Triumph_Scrambler_400x_Rider

Sharing its platform with the Speed 400, Triumph’s Scrambler 400 X  is an important motorcycle for Triumph – opening the brand up to a much wider audience, including younger riders and the burgeoning Indian and Brazilian markets.

First impressions of the Scrambler are good, with the bike having plenty of presence and looking more upmarket than its £5,595 price tag would suggest. It clearly takes its styling cues from the bigger 900 and 1200cc Scramblers, although the cast wheels, single front brake disc and low level exhaust system clearly makes it stand out as the baby of the bunch.

But Triumph have really gone to town with its new 400 range, known internally as the TR series. A2 bikes are mass market products built to a price, but where Triumph really stands out is in the quality of componentry and the attention to detail.

Triumph is working with Indian giants Bajaj to help manufacture and distribute the 400 range, but the design and development is pure Triumph and has been carried out by the same people responsible for the bigger bikes in the company’s range.

The 398cc single cylinder engine is a ground up new design and features lots of high end engineering to keep it clean and efficient. Impressively, it has a class leading service interval of 10,000 miles, which should be a real boost for higher mileage riders, and it delivers a claimed 80mpg. In terms of performance, the 39.5bhp Triumph single can’t quite match the power outputs of the parallel twin designs from Kawasaki and Honda, which come in right on the A2 licence limit of 47bhp, nor the KTM/Husqvarna single (also assembled by Bajaj) which puts out around 45bhp, but its lively enough.

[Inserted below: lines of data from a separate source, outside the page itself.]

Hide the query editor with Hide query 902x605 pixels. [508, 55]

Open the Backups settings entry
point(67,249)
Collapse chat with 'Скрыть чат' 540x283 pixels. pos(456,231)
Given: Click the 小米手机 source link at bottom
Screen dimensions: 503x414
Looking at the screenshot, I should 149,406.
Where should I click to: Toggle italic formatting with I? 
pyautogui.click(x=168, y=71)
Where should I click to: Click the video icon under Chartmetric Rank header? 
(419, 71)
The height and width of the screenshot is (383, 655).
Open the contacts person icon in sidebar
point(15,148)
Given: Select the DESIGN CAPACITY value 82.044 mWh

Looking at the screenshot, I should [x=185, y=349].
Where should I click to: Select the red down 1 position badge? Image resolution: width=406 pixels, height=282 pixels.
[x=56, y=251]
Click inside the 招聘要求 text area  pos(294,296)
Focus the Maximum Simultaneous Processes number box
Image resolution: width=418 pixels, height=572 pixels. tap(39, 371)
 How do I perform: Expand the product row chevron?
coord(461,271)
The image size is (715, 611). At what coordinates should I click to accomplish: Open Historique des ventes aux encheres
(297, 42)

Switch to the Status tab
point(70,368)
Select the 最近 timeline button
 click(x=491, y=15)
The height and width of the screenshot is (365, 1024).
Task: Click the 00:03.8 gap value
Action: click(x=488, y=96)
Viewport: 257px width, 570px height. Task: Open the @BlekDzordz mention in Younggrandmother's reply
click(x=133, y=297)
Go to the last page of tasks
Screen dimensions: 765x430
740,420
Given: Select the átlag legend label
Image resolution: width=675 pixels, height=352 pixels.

Top speed should be close to three figures, although there are no official numbers from the manufacturer.

 

Triumph_Scrambler_400x_Engine

 

For the past two decades Triumph has focussed all its efforts on making two and three cylinder machines, but the decision to make a single was in part down to saving costs, and in part to allow them to engineer a little more character into the engine. And while it may be the first single to come out of the ‘new’ Triumph company, singles were part of the range for most of the brand’s Meriden era – so the heritage is most certainly there.

If Triumph have saved a few quid by building a single, they’ve more than made up for it in other areas. A2 licence bikes are, by their nature, built to a cost. This can often manifest itself in the form of things like exposed wiring, cheap OE tyres and cycle parts which let down the riding experience. Not so with the Scrambler 400 X, which looks like it’s been built with the same care and attention as the bigger models in Triumph’s Modern Classic range.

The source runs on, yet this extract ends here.